Thursday, April 7, 2011

The Sales Tax Struggle

Okay, so that's one of the most boring-sounding titles I've ever come up with. However, sales tax can literally kill an independent bookstore, at least if a major competitor doesn't have to pay and we do.

Hopefully you can read the above map, but if not, the green areas are all states in which Amazon has cut ties with all affiliates because of being asked to keep track of sales tax. That's right; in Colorado it wasn't even about Amazon paying the sales tax itself, but requiring its affiliates to track it. To put it bluntly, Amazon has built its business model on not collecting or tracking sales tax. Its defense is that the burden is too onerous.

Well, it is indeed onerous for us to collect sales tax and pay it. It's onerous for our customers to pay it too. But it is the law, for everyone except Amazon and its ilk. Stores like Barnes & Noble and Walmart, both of whom have heavy online presences, manage to collect and submit sales tax, so obviously it is not an impossible feat.

Now I know that every little bit helps when it comes to a tight budget. But: our argument is that it;s unfair for Amazon to get to play by different rules. Any customer buying with Amazon right now gets a 6 to 7% savings right off the top by not paying sales tax, let alone the under-cost discounts that Amazon uses to get people "in the door", so to speak. Amazon can dictate its discounts from publishers to a certain extent, just like Walmart does, because of the massive quantities it orders. Sadly, our store is not in a position to order hundreds of thousands of copies of a title in order to get that extra 10% discount, so we have to charge more. We also have to pay rent and utilities on our store space, employee payroll, and all those other things that Amazon skimps on.

So, paying sales tax in our store means that books cost more. In fact, our books cost more, period. But believe it or not, we're not raking it in. An extremely well-run bookstore gets a 2% profit margin. We try to give value with our community events and author signings, with book clubs, with great customer service and recommendations, and by knowing your name if you shop with us. But we do have to charge and collect sales tax.

I have a feeling that Amazon's days of avoiding taxes will be coming to a close. They are taking advantage of an antiquated law from the 1990's, when the internet was not nearly so well developed, and internet businesses needed all the advantages they could get. But Amazon is being quite litigious and ruthless about holding onto said advantage.
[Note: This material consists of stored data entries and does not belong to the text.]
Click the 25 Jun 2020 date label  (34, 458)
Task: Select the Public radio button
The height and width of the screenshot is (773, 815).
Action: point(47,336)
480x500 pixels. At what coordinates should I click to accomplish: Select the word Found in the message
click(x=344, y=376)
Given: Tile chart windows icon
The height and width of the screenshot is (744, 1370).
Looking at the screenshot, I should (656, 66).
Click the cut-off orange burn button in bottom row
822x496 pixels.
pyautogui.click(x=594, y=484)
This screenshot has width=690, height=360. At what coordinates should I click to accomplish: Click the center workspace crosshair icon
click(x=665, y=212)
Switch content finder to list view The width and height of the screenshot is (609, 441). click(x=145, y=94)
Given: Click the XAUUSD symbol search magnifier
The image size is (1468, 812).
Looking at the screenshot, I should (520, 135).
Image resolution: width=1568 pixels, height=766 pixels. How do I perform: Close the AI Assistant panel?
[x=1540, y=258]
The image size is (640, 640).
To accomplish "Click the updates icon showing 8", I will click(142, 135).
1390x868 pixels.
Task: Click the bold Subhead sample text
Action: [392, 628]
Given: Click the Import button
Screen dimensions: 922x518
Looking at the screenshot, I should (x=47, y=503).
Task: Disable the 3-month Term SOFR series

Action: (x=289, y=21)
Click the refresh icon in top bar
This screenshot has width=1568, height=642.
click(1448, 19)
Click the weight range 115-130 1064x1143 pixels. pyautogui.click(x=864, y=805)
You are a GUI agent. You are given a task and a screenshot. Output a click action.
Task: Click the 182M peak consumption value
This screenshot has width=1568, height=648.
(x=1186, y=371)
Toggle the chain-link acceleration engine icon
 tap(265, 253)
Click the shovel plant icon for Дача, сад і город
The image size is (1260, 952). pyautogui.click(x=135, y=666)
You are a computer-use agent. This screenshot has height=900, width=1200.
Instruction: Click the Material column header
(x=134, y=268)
So, we hope that you do see some value in shopping with us. And think: the sales tax you pay goes to pay the salary of your neighbor who works at the university. It helps with fighting the Crystal Mountain fire. It keeps our roads safe, and our water clean. In fact, that sales tax does quite a bit. While I do understand the tight financial situation that many of us are struggling with in this economy, paying sales tax in your local business is actually really good value.